Muricy Ramalho foi uma das 587 pessoas foram abordadas no domingo, segundo a prefeitura
Muricy Ramalho foi uma das 587 pessoas foram abordadas no domingo, segundo a prefeitura
São Paulo, SP, 15 (AFI) – Muricy Ramalho mostrou o seu outro lado, aquele que acha que pode fazer o que bem entender por ter sido campeão pelo São Paulo e trabalhado na Globo. Mesmo estando sem máscara – objeto obrigatório em qualquer parte do mundo – e em praia fechada, ele ainda se achou no direito de bater boca com um guarda em Bertioga, no litoral paulista. (VEJA O VÍDEO ABAIXO!)

Muricy Ramalho, também sem camisa, caminhava pela praia fechada, por conta da pandemia de Covid-19, quando foi abordado por guardas e convidado a se retirar, como qualquer um cidadão. Mas assim como alguns dos seus jogadores, ele mostrou ser indisciplinado e bateu boca.

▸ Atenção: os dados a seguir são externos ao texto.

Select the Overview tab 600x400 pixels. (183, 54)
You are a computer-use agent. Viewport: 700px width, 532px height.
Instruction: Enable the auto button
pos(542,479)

O agora dirigente alegou que o decreto havia sido antecipado sem qualquer aviso para a população. O ex-treinador, só esqueceu de explicar o motivo de estar na rua sem máscara. Mesmo tendo peitado os guardas e desrespeitado o decreto, ele não foi multado.
Muricy Ramalho foi uma das 587 pessoas foram abordadas no domingo, segundo a prefeitura. Todas escaparam da multa, mas foram conscientizadas.
DOIS LADOS!
“A Prefeitura de Bertioga realizou neste domingo (14), uma força-tarefa em Riviera e São Lourenço, para garantir o cumprimento do decreto municipal que determinou o fechamento das praias da Cidade. A operação contabilizou mais de 500 abordagens. O objetivo é frear o avanço do vírus e evitar o colapso no sistema de saúde”, afirmou a prefeitura, em nota oficial.
Muricy também se manifestou sobre o incidente em publicação no seu perfil no Instagram. Alegou que o decreto “foi antecipado e não avisado à população local”. Afirmou, ainda, que estava “sem máscara naquele momento para poder respirar melhor, já que o exercício faz esforço”.
As medidas da Fase Emergencial do Plano de São Paulo ampliaram as restrições e suspenderam, inclusive, a realização de eventos esportivos até o dia 30. Mas a Federação Paulista de Futebol espera convencer o Ministério Público a retirar a recomendação que impede a disputa de jogos no Estado.